We're still going to have disk or node hardware failures. Some of these will be transient and some will be permanent. Recalling that so long as k IDA blocks (usually named "shares") are available we can still reconstruct the original data, although with reduced redundancy level (n-1/k). One of the beauties of the IDA system is that it's possible to dynamically alter the level of redundancy so that if we detect that we now only have n-1 shares in total, we can still reconstruct the data and then regenerate a single new share to bring us back up to the n/k redundancy level. If the error was transient, then there's no problem. We can keep the new share, but the redundancy level for that block is now n+1/k (ie, we have n+1 shares, but we only need k of them to reconstruct the original data).
Alternatively, if we later decide that we want to increase the redundancy level of a collection of files as a whole, all we need to do is simply create new shares for each block (*note). Or we can assign different redundancy levels to different collections of files, based on how important they are. That's your backup problem solved right there, providing you have the storage. If you wanted to achieve something similar with RAID, you'd end up having to build up completely new RAID arrays (and copy or rebuild the files in situ) and make sure that each disk has enough storage for future requirements. Managing a heterogeneous collection of RAID arrays like this (each with differing disk sizes and redundancy characteristics) would be a nightmare. In contrast, the IDA scheme scales very easily simply by adding more networked disk nodes and changing quota characteristics.

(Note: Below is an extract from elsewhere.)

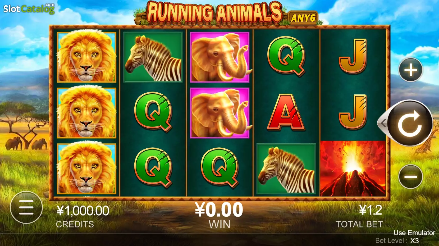Screen dimensions: 439x246
Task: Click the volcano symbol on reel five
Action: [x=353, y=168]
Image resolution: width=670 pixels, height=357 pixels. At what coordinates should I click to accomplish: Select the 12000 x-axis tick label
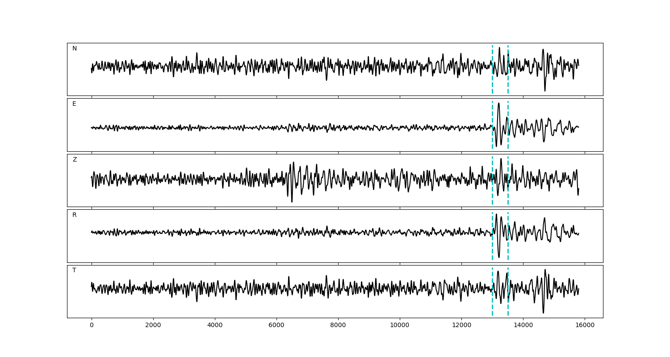(461, 325)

In fact, you can mix and match so that each node acts as storage for several different IDA collections, each with their own redundancy levels, so the amount of reconfiguration needed could actually be negligible.
Besides flexibility and simplified, orthogonal failure cases, IDA is also at least as space-efficient as the equivalent RAID system. The storage requirements of a system where all but k nodes can fail from n is simply n/k times the size of the stored data. RAID can be more inefficient due to unnecessary 100% mirroring (where IDA's "fractional" shares would work better) and because for guaranteed levels of redundancy it has to use more complex schemes than are mathematically necessary thanks to the kind of single-point and compound failures actually lowering the real reliability figures, as I mentioned in my first post.
I've made posts about IDA before (as an AC because I wrote this Perl module to implement it and I don't want to link to it from my regular user handle) and often people would complain about network latencies and so on. However, if you're talking about large storage clusters like this then you absolutely need for it to be networked. Going into the relative benefits of IDA over RAID in a networked environment is not something I'll bore you with here, though I would say that there are a few pretty interesting other features of note here:
* using multicast channels to send the file to be split across the network in its entirety, while each node calculates and stores the shares locally is pretty efficient (RAID could do this to, but disks tend to be local rather than network-based)
* readers can request >k shares in parallel to reduce read latency (simply use the first k blocks that arrive)
* the act of distributing shares also implies cryptographic security, so storage nodes could even be stored on the Internet and an attacker would need to compromise all k of them to read your files
Sorry for the long post... IDA is a bit of a fascination for me, as you can see.
*note: IDA can dynamically vary n, but if you need to vary k you need to rebuild all the shares and discard the old version.